Work order: Give back exactly the lines from the "Task: Open the Filters tool" line to the final line of the records, and only those, minus any pictures.

Stored records:
::::

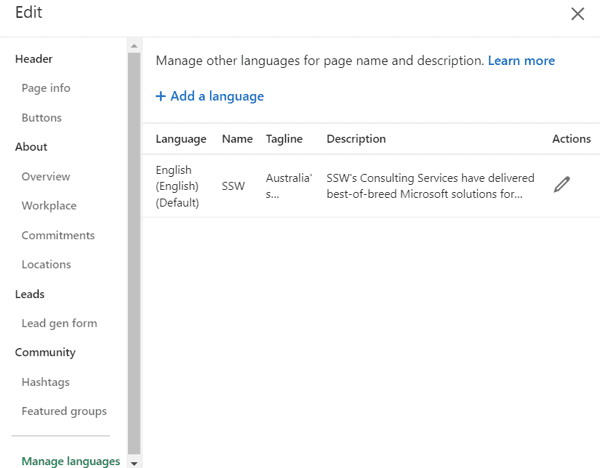Close the Edit dialog with X
600x468 pixels.
(x=577, y=14)
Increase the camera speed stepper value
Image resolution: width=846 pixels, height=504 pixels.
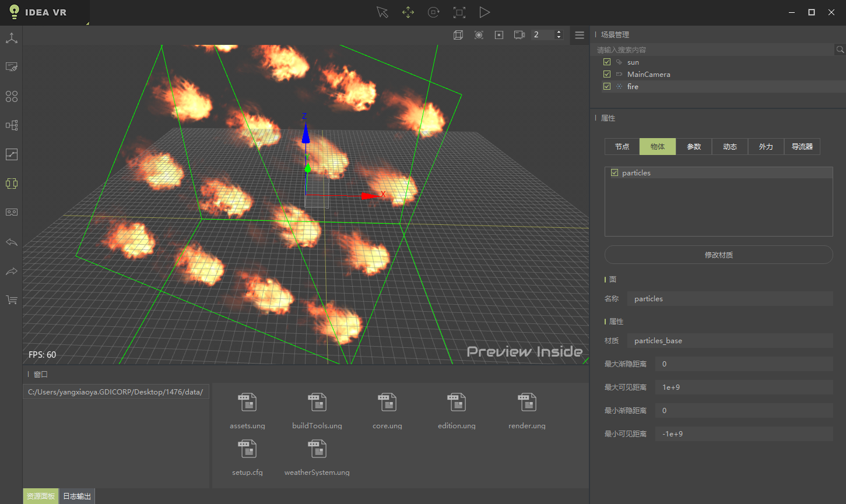[559, 32]
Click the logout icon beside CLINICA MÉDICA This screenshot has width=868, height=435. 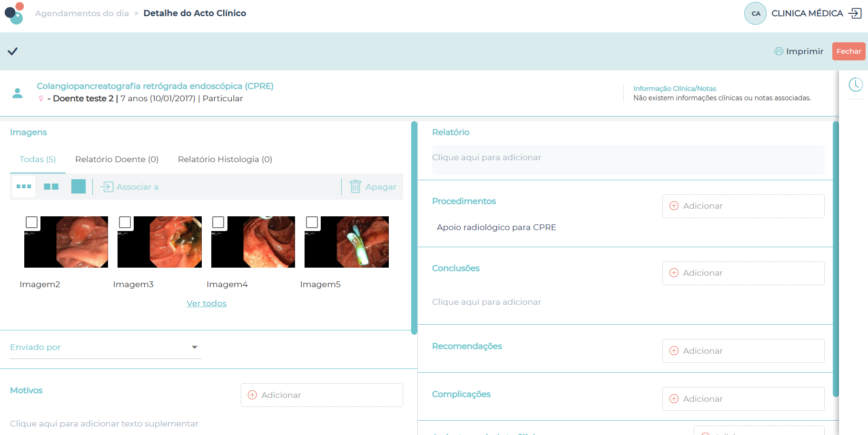point(855,13)
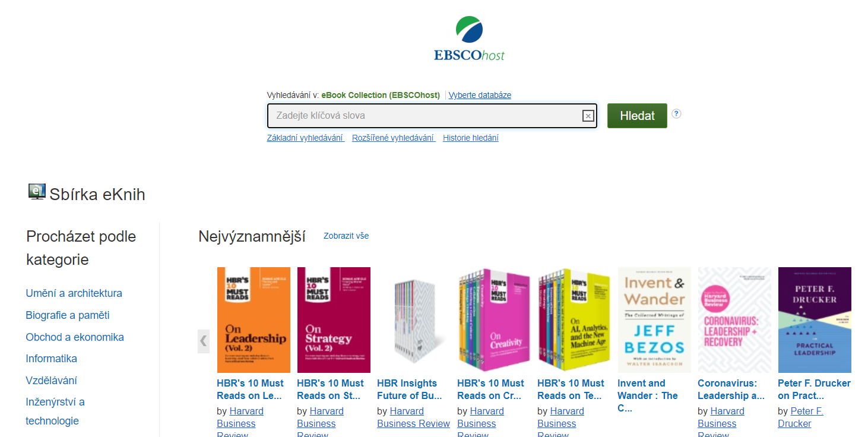Open the Peter F. Drucker Practical Leadership cover
868x437 pixels.
tap(815, 320)
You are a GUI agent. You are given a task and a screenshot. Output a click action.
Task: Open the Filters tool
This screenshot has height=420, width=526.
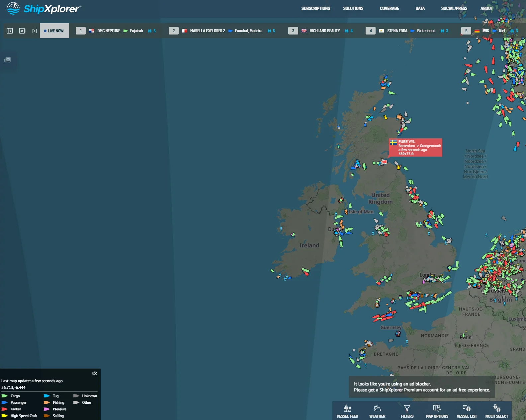tap(407, 411)
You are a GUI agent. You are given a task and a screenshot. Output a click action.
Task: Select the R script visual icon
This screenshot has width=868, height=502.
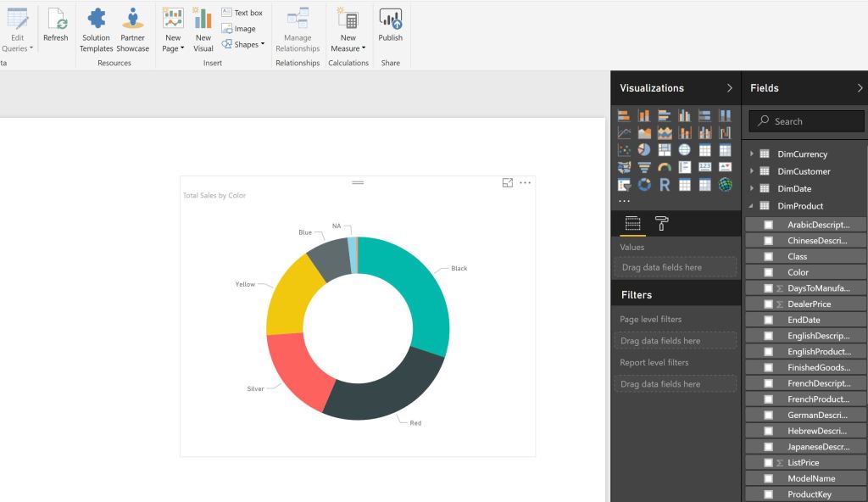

::::

Solution for this task:
Task: Open the Filters tool
This screenshot has height=420, width=526.
tap(407, 411)
You are a GUI agent. You are given a task and a screenshot. Output a click action.
Task: Select the R script visual icon
This screenshot has width=868, height=502.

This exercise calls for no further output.